— START Given data —
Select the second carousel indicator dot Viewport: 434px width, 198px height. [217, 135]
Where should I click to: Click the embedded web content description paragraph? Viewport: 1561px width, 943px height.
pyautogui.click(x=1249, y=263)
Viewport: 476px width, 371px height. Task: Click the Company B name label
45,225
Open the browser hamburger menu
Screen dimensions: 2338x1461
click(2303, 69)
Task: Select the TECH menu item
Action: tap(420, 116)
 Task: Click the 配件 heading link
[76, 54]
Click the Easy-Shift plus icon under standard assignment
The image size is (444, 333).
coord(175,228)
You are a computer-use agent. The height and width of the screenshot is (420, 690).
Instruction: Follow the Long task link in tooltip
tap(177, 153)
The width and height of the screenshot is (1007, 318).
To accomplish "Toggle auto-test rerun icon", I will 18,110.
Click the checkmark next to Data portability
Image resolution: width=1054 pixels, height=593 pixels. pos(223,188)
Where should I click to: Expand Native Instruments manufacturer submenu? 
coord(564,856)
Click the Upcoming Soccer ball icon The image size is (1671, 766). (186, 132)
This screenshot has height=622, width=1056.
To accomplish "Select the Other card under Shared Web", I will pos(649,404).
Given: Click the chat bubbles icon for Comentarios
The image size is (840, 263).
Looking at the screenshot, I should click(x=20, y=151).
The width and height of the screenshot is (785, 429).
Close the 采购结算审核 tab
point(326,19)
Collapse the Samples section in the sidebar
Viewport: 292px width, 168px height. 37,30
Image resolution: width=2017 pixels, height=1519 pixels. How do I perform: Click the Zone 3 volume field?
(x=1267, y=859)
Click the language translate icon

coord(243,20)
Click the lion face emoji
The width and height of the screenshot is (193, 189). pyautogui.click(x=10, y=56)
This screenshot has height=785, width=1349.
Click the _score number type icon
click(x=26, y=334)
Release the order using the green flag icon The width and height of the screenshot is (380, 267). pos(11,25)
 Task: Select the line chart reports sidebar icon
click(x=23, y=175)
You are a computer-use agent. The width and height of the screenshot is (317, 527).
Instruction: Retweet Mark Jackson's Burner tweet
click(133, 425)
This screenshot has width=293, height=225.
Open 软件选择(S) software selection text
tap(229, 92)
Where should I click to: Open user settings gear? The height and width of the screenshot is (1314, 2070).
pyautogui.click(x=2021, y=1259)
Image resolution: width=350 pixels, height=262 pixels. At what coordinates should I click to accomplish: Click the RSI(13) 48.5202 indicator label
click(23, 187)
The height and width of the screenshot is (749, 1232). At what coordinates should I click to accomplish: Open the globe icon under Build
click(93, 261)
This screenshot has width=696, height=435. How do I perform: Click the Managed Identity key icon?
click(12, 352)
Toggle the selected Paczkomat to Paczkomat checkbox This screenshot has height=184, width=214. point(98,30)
— END Given data —
- **Problem to work on**:
Change every "Where should I click to" in the lines above to "Where do I click to", leaving everything else as it is.

- **Written solution**:
Select the second carousel indicator dot Viewport: 434px width, 198px height. [217, 135]
Where do I click to: Click the embedded web content description paragraph? Viewport: 1561px width, 943px height.
pyautogui.click(x=1249, y=263)
Viewport: 476px width, 371px height. Task: Click the Company B name label
45,225
Open the browser hamburger menu
Screen dimensions: 2338x1461
click(2303, 69)
Task: Select the TECH menu item
Action: tap(420, 116)
 Task: Click the 配件 heading link
[76, 54]
Click the Easy-Shift plus icon under standard assignment
The image size is (444, 333).
coord(175,228)
You are a computer-use agent. The height and width of the screenshot is (420, 690).
Instruction: Follow the Long task link in tooltip
tap(177, 153)
The width and height of the screenshot is (1007, 318).
To accomplish "Toggle auto-test rerun icon", I will 18,110.
Click the checkmark next to Data portability
Image resolution: width=1054 pixels, height=593 pixels. pos(223,188)
Where do I click to: Expand Native Instruments manufacturer submenu? 
coord(564,856)
Click the Upcoming Soccer ball icon The image size is (1671, 766). (186, 132)
This screenshot has height=622, width=1056.
To accomplish "Select the Other card under Shared Web", I will pos(649,404).
Given: Click the chat bubbles icon for Comentarios
The image size is (840, 263).
Looking at the screenshot, I should click(x=20, y=151).
The width and height of the screenshot is (785, 429).
Close the 采购结算审核 tab
point(326,19)
Collapse the Samples section in the sidebar
Viewport: 292px width, 168px height. 37,30
Image resolution: width=2017 pixels, height=1519 pixels. How do I perform: Click the Zone 3 volume field?
(x=1267, y=859)
Click the language translate icon

coord(243,20)
Click the lion face emoji
The width and height of the screenshot is (193, 189). pyautogui.click(x=10, y=56)
This screenshot has height=785, width=1349.
Click the _score number type icon
click(x=26, y=334)
Release the order using the green flag icon The width and height of the screenshot is (380, 267). pos(11,25)
 Task: Select the line chart reports sidebar icon
click(x=23, y=175)
You are a computer-use agent. The width and height of the screenshot is (317, 527).
Instruction: Retweet Mark Jackson's Burner tweet
click(133, 425)
This screenshot has width=293, height=225.
Open 软件选择(S) software selection text
tap(229, 92)
Where do I click to: Open user settings gear? The height and width of the screenshot is (1314, 2070).
pyautogui.click(x=2021, y=1259)
Image resolution: width=350 pixels, height=262 pixels. At what coordinates should I click to accomplish: Click the RSI(13) 48.5202 indicator label
click(23, 187)
The height and width of the screenshot is (749, 1232). At what coordinates should I click to accomplish: Open the globe icon under Build
click(93, 261)
This screenshot has width=696, height=435. How do I perform: Click the Managed Identity key icon?
click(12, 352)
Toggle the selected Paczkomat to Paczkomat checkbox This screenshot has height=184, width=214. point(98,30)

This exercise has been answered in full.